▶ [Dataset]

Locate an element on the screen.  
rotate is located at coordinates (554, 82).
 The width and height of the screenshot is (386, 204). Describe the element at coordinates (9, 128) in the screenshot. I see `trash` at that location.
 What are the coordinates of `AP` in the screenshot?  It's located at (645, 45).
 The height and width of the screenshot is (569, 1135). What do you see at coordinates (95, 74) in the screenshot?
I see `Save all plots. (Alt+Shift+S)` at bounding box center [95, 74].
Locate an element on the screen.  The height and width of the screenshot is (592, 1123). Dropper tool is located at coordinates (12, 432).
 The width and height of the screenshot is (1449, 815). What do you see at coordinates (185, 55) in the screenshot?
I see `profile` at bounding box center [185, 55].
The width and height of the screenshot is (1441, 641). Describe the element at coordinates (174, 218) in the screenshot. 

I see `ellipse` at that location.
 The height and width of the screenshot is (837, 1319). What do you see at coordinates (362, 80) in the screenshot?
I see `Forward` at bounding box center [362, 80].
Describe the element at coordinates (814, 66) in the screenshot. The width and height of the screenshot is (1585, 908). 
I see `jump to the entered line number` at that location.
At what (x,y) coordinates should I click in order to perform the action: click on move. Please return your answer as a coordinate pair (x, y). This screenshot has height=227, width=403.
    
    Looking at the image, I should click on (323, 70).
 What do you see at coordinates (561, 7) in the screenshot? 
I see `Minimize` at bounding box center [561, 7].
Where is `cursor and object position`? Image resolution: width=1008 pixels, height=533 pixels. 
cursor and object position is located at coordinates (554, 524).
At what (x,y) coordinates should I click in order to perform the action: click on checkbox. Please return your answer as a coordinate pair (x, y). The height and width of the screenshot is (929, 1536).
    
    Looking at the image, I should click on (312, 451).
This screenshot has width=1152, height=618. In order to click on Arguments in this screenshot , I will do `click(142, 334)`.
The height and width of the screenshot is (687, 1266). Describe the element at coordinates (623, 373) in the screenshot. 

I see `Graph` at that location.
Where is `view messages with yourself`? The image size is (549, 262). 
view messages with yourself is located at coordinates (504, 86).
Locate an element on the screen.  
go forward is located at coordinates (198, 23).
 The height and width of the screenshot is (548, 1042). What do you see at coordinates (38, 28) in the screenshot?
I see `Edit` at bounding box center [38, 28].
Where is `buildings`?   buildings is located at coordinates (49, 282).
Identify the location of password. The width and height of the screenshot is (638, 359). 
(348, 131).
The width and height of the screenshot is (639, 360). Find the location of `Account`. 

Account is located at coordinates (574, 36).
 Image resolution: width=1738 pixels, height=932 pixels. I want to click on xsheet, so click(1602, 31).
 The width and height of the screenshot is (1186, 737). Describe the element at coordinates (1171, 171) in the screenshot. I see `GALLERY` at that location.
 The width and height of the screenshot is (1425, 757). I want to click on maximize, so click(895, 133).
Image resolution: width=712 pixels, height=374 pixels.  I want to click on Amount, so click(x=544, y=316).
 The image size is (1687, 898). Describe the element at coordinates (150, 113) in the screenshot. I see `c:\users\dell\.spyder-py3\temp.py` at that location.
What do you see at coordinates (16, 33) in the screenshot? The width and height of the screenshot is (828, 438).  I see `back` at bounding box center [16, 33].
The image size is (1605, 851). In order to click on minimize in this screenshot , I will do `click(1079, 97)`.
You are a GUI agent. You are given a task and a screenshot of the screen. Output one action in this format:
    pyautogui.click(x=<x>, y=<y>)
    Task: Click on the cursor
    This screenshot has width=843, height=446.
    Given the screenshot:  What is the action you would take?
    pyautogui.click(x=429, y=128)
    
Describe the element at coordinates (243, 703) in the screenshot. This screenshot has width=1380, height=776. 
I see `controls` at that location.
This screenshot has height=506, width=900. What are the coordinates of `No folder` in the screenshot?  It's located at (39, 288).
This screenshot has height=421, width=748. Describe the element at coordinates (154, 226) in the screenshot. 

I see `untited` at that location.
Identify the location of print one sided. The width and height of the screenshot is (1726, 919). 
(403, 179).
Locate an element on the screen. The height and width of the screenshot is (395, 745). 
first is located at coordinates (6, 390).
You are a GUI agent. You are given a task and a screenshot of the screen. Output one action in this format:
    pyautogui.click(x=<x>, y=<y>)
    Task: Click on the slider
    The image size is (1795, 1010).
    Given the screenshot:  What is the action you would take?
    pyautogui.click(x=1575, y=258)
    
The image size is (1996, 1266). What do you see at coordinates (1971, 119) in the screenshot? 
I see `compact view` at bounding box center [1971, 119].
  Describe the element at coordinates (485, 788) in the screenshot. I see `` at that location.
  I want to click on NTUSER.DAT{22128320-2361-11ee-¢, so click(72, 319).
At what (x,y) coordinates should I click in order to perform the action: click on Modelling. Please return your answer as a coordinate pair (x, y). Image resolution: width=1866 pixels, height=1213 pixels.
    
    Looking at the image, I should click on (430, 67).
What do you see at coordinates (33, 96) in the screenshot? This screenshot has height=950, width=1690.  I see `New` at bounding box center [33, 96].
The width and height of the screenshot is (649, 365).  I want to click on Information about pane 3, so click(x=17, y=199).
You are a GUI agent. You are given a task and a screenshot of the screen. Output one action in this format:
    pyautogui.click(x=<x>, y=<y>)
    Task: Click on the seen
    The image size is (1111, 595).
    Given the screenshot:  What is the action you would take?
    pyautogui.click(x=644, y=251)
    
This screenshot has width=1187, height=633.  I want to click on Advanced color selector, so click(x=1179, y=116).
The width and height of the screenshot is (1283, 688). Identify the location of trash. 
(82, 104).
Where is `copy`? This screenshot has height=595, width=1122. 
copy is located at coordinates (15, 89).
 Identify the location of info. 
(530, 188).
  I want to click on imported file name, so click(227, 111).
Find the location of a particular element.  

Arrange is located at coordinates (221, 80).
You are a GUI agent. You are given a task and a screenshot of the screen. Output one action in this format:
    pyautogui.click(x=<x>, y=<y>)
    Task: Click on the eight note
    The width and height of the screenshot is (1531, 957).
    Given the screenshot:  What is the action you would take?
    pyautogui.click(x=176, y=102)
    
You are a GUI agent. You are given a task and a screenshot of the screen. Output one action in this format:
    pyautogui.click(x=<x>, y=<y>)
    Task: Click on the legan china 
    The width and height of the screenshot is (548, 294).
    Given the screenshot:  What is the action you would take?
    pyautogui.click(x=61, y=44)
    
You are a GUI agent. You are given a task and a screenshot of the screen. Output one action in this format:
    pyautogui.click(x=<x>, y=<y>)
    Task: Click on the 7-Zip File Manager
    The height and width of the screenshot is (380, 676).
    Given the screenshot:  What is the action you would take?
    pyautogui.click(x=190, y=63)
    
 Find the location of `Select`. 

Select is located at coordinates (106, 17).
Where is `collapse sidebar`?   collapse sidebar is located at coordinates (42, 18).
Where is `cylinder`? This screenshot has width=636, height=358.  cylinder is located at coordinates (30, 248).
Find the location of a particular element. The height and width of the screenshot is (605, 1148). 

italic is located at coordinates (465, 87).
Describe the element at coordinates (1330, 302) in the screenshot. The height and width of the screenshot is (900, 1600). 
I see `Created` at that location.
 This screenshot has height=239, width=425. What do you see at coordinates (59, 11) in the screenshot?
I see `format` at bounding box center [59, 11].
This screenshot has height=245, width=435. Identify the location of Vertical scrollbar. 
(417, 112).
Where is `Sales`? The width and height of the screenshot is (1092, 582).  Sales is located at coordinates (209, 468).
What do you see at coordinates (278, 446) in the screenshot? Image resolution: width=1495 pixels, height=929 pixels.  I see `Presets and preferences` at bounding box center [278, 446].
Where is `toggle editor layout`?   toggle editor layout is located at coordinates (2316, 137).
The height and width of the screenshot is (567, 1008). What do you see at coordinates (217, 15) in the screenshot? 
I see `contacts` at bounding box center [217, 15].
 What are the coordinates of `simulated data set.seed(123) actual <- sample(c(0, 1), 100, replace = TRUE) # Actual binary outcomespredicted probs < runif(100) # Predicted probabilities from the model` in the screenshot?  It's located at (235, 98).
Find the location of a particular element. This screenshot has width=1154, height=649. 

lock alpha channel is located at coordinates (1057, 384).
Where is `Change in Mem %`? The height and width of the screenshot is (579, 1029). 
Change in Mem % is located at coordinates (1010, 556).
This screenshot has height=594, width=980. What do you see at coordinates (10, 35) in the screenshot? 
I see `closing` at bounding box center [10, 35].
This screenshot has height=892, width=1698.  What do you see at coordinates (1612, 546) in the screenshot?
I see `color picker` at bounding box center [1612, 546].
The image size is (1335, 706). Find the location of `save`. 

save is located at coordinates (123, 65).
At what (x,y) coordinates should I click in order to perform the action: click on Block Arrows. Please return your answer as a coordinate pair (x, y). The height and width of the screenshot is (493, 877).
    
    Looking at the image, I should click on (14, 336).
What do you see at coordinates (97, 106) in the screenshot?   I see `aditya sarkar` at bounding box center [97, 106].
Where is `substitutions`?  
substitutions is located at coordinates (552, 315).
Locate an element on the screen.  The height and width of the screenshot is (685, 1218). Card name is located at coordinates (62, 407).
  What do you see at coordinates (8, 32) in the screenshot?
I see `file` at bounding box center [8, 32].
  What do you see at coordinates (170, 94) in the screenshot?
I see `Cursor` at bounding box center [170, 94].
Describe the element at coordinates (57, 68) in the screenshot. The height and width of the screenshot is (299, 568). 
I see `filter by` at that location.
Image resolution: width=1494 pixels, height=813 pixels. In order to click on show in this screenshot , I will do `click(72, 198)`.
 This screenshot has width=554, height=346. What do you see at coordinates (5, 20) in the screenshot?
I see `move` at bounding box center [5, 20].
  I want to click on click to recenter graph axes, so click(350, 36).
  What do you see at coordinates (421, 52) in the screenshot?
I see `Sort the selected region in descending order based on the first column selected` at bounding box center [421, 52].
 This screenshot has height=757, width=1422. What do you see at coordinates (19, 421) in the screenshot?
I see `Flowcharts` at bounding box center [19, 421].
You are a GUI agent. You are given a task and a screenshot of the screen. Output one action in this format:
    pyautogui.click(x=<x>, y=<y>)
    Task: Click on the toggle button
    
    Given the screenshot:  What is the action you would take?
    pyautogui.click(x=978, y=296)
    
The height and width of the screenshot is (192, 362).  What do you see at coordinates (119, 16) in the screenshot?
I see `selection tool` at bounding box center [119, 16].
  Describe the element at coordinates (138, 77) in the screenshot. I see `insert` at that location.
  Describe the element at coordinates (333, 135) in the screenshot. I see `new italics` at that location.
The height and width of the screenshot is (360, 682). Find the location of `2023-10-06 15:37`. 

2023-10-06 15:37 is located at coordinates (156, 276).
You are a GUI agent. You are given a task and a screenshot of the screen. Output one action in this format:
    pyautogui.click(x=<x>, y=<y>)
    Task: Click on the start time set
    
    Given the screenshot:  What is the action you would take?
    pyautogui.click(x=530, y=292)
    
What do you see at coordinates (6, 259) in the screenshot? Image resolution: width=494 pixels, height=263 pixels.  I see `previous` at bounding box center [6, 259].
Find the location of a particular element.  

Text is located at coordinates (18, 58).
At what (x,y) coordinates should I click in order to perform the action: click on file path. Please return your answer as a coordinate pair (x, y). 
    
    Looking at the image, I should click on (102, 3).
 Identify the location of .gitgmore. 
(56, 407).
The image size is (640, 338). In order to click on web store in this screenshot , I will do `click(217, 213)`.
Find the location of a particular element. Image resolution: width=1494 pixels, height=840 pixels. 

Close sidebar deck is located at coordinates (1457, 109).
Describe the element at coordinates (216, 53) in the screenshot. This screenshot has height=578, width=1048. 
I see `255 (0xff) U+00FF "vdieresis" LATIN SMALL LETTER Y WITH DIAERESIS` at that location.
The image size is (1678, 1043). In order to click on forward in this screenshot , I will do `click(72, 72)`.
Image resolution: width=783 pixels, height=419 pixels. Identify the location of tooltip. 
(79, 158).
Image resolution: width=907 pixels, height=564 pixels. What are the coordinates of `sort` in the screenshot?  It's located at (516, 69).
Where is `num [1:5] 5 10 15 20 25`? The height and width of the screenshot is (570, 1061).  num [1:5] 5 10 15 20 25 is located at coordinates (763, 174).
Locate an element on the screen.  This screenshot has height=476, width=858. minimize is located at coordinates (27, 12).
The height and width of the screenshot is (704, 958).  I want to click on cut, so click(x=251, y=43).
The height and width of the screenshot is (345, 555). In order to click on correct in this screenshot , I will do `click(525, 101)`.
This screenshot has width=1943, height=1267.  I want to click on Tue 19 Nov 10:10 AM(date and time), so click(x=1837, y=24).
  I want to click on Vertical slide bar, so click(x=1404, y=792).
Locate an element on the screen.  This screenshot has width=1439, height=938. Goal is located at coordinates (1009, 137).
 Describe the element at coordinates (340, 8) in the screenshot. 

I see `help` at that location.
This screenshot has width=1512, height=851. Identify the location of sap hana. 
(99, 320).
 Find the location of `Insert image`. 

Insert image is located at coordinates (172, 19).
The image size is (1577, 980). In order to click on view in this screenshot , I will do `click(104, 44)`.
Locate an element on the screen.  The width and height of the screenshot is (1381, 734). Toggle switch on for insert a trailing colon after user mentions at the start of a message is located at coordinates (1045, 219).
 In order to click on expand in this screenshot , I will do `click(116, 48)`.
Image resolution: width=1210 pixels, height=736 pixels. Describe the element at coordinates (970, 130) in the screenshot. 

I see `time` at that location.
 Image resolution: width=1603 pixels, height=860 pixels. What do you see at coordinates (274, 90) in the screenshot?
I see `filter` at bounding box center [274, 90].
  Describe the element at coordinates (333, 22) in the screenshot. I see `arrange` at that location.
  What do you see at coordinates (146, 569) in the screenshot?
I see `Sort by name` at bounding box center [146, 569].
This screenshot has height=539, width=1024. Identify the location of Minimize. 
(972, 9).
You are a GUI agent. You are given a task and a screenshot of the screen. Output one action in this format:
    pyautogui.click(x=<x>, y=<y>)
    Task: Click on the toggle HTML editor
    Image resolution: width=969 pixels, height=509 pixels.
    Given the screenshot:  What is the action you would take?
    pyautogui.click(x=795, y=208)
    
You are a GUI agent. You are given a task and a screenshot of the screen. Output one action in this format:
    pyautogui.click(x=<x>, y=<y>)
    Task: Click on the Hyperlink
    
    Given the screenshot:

▶ [Given request]
Quote the rows exactly as they appear, from the line containing "Describe the element at coordinates (340, 8)" through the end of the rows, both ends included.

▶ [Finished task]
 Describe the element at coordinates (340, 8) in the screenshot. 

I see `help` at that location.
This screenshot has width=1512, height=851. Identify the location of sap hana. 
(99, 320).
 Find the location of `Insert image`. 

Insert image is located at coordinates (172, 19).
The image size is (1577, 980). In order to click on view in this screenshot , I will do `click(104, 44)`.
Locate an element on the screen.  The width and height of the screenshot is (1381, 734). Toggle switch on for insert a trailing colon after user mentions at the start of a message is located at coordinates (1045, 219).
 In order to click on expand in this screenshot , I will do `click(116, 48)`.
Image resolution: width=1210 pixels, height=736 pixels. Describe the element at coordinates (970, 130) in the screenshot. 

I see `time` at that location.
 Image resolution: width=1603 pixels, height=860 pixels. What do you see at coordinates (274, 90) in the screenshot?
I see `filter` at bounding box center [274, 90].
  Describe the element at coordinates (333, 22) in the screenshot. I see `arrange` at that location.
  What do you see at coordinates (146, 569) in the screenshot?
I see `Sort by name` at bounding box center [146, 569].
This screenshot has height=539, width=1024. Identify the location of Minimize. 
(972, 9).
You are a GUI agent. You are given a task and a screenshot of the screen. Output one action in this format:
    pyautogui.click(x=<x>, y=<y>)
    Task: Click on the toggle HTML editor
    Image resolution: width=969 pixels, height=509 pixels.
    Given the screenshot:  What is the action you would take?
    pyautogui.click(x=795, y=208)
    
You are a GUI agent. You are given a task and a screenshot of the screen. Output one action in this format:
    pyautogui.click(x=<x>, y=<y>)
    Task: Click on the Hyperlink
    
    Given the screenshot:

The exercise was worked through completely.